Set problem: Rewrite everything below from the line containing "will tap(33, 6)." down to the end of the entries, both ends included and requests kept. Raise every coordinate in the answers by 137.

Supplied material:

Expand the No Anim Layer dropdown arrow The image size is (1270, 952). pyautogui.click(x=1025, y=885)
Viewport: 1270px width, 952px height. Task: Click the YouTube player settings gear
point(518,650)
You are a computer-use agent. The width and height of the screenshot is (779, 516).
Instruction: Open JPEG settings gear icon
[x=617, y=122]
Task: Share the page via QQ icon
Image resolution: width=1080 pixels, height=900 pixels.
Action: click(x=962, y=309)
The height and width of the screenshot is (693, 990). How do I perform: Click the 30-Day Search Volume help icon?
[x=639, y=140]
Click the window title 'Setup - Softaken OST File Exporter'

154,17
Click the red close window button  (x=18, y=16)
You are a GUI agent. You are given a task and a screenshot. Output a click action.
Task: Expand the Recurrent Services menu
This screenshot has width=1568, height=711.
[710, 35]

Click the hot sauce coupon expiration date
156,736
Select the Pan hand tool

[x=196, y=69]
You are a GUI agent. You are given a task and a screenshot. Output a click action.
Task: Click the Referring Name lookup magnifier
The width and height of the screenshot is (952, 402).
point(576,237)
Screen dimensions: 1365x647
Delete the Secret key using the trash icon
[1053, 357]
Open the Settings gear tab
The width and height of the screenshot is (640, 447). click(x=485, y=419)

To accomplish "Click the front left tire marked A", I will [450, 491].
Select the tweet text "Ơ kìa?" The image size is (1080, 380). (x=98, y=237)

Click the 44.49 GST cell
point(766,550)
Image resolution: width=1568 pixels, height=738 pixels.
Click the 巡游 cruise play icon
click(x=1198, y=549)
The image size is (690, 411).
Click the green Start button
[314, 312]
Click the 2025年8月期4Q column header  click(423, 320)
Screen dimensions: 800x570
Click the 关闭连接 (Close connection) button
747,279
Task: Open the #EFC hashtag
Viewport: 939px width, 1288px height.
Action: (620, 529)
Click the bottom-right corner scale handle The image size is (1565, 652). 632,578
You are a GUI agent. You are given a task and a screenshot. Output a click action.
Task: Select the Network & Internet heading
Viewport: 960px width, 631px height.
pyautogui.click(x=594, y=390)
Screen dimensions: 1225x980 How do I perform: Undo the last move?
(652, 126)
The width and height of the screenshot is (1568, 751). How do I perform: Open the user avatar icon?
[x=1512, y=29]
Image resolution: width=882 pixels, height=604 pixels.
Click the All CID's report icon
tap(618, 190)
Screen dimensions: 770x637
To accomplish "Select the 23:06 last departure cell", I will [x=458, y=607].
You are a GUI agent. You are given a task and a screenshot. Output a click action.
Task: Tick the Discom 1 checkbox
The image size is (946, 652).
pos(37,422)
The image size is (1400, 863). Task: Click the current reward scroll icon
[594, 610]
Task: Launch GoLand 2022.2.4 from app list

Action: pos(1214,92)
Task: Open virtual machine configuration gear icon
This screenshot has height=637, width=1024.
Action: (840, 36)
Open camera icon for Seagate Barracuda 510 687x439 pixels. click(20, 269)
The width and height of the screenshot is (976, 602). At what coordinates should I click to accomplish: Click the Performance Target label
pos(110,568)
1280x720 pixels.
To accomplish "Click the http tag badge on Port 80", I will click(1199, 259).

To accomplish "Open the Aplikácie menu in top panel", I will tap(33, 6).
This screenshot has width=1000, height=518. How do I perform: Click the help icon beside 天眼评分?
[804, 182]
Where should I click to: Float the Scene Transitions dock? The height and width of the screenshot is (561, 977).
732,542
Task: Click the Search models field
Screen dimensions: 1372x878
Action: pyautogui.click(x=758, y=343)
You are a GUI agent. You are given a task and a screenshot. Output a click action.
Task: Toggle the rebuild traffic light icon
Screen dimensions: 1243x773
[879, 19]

Written solution:
To accomplish "Open the Aplikácie menu in top panel", I will tap(170, 143).
This screenshot has width=1000, height=518. How do I perform: Click the help icon beside 天眼评分?
[941, 319]
Where should I click to: Float the Scene Transitions dock? The height and width of the screenshot is (561, 977).
869,679
Task: Click the Search models field
Screen dimensions: 1372x878
Action: pyautogui.click(x=895, y=480)
You are a GUI agent. You are given a task and a screenshot. Output a click action.
Task: Toggle the rebuild traffic light icon
Screen dimensions: 1243x773
[1016, 156]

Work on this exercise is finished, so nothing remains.